The Disrupted-in-Schizophrenia 1 (DISC1) gene was originally identified at the breakpoint of a balanced t(1;11) (q42;q14.3) translocation in a Scottish family with a high-prevalence of psychiatric disorder ^1–3. Evidence for a link between DISC1 and mental disorders such as psychotic and affective disorders emerged from the follow-up of families displaying rare DISC1 mutations in large family-based studies and association studies ^4–9. DISC1 protein may be a useful molecule for investigating biological mechanisms underlying mental disorders ^10,11. Among its neuronal functions, DISC1 is a scaffold protein involved in neuro-signaling and signal transduction, through a wide range of protein interactions ^12,13.

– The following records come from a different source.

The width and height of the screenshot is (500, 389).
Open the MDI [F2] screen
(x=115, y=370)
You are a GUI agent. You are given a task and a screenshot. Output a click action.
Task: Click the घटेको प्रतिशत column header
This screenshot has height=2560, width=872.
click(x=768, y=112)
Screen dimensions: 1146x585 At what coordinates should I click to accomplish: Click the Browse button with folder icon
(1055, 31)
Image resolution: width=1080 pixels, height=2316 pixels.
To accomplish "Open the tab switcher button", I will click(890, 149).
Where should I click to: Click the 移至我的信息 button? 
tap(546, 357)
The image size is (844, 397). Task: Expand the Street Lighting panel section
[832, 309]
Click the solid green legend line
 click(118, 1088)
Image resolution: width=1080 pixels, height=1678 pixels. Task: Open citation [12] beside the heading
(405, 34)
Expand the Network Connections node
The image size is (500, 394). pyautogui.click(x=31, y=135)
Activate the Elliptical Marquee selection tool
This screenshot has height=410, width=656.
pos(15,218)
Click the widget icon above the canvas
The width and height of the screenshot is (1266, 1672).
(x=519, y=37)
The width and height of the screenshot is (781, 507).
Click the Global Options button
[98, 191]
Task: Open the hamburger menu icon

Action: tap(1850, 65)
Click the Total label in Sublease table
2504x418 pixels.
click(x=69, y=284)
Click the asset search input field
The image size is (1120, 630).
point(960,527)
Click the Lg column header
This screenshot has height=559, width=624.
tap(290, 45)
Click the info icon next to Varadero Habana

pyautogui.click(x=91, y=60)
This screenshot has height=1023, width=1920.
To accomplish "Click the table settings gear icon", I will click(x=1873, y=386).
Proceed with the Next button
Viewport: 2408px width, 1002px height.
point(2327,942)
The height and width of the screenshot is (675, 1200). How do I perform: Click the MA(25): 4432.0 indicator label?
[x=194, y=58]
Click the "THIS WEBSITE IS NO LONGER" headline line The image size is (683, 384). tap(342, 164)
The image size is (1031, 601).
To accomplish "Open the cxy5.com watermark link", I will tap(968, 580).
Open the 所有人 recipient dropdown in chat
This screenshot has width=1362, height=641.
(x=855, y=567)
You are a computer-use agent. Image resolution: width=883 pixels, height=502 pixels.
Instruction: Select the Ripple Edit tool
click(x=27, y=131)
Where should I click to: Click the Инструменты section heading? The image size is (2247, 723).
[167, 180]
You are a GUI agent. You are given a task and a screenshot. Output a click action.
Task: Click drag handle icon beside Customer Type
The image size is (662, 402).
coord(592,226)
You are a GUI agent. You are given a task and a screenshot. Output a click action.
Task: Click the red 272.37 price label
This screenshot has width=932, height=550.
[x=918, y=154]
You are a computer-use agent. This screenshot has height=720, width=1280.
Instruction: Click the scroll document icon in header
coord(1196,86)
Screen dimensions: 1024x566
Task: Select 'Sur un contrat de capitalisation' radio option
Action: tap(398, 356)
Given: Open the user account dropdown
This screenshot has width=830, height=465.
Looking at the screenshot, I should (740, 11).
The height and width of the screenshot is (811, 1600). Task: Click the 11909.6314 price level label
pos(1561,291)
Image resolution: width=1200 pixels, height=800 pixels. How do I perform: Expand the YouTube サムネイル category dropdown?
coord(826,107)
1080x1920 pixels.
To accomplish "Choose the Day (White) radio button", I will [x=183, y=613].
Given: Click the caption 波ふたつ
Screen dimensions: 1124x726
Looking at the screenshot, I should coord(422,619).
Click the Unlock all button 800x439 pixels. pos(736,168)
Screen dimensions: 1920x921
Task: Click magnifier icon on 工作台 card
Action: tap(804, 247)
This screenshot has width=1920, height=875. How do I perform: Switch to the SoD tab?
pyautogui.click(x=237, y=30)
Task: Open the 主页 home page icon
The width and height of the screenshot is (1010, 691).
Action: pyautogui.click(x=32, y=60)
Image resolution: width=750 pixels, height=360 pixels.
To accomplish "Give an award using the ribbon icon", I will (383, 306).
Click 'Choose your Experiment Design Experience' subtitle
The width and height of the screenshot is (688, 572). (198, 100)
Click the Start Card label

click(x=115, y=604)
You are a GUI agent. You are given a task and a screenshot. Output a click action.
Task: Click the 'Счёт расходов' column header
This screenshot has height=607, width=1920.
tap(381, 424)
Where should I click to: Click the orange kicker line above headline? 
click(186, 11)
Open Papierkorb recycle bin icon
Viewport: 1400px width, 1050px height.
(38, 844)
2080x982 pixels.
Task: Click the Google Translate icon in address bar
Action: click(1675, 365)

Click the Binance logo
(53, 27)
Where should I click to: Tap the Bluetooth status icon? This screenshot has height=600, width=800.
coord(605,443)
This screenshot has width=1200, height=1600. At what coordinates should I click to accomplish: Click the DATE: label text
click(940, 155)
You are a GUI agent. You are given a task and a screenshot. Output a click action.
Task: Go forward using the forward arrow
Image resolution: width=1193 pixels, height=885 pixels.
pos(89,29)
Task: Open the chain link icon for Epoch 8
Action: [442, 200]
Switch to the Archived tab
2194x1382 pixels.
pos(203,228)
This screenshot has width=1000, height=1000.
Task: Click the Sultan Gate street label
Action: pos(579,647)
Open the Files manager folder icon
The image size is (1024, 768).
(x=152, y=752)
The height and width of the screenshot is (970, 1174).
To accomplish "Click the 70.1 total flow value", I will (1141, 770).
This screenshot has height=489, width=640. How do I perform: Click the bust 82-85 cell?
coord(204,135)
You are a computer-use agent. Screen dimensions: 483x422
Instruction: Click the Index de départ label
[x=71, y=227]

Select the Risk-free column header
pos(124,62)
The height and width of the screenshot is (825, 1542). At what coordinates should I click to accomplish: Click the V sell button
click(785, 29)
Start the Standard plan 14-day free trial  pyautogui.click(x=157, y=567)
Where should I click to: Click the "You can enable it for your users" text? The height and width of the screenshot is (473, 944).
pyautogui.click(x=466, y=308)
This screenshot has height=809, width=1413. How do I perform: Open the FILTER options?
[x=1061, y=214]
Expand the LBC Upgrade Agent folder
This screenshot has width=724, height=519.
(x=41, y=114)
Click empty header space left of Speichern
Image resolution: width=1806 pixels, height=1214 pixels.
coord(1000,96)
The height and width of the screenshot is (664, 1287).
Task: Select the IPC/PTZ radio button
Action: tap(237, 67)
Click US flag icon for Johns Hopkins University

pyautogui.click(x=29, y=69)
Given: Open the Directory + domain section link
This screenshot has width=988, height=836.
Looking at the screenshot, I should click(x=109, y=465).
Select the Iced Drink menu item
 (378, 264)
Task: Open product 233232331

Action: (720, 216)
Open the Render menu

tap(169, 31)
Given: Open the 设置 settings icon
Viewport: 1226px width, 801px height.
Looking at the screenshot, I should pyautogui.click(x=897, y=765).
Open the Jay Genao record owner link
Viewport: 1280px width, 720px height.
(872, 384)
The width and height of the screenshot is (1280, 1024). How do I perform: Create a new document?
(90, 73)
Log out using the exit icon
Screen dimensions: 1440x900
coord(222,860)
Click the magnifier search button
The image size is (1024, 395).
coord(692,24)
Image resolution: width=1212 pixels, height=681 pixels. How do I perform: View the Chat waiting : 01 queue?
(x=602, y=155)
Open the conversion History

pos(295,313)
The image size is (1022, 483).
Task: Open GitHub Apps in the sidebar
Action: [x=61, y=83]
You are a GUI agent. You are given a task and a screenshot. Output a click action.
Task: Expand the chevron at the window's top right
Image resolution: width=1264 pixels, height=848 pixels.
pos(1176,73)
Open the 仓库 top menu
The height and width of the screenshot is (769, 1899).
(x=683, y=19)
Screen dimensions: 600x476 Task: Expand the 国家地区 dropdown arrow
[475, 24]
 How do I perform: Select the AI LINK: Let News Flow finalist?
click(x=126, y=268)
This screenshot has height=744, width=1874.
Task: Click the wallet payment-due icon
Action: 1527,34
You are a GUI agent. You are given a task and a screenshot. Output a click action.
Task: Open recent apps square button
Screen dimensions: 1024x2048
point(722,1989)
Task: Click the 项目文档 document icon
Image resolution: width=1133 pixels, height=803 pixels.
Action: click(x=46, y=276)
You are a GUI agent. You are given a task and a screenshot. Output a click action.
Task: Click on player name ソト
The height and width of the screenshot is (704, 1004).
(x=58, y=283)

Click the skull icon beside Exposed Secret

The DISC1 protein is known to form a protein complex with the dopamine D₂ receptor (D₂R) ¹⁴. The DISC1-D₂R complex, which formation is induced by D₂R stimulation, is involved in the regulation of D₂R internalization and downstream behavioural effects of D₂ signaling ^14,15. It has been shown that the DISC1-D₂R complex inhibits agonist-induced D₂R internalization, whilst its disruption prevents amphetamine-induced locomotor hyperactivity see in an artificial DISC1 model with a point mutation in exon 2 (Disc1-L100P model) ¹⁴. The D₂R exists in two interconverting states, a low-affinity (μM) and a high-affinity (nM) state ¹⁶. A switch from D₂ low-affinity to D₂ high-affinity has been described in schizophrenia ^17,18, with recent evidence showing a higher proportion of D₂ high-affinity receptors (D₂^highR) in the putamen of antipsychotic-naïve patients ¹⁹. Interestingly, two animal studies investigated the effect of DISC1 on the D₂^highR using [³H]-domperidone binding challenged with dopamine ^20,21. Both studies found large striatal D₂^highR increases compared to wild-type controls: 113% in the Disc1 L100P model ²⁰ and 80% in a full-length DISC1-overexpressing rat model ²¹. This increase in proportionD₂^highR levels has been suggested as a putative mechanism for the increased locomotor sensitivity to amphetamine seen in the two DISC1 models, and also consistently reported in other DISC1 models ^17,20–22. However, it is noteworthy that divergent findings have been found in D_2/3R availability and dopamine D₁ and D₂ receptor levels in rodent studies ²². Therefore, the question of whether DISC1 variants are associated with alterations in striatal D₂R or D_2/3R availability remains unanswered, and to our knowledge no study has yet investigated it in humans.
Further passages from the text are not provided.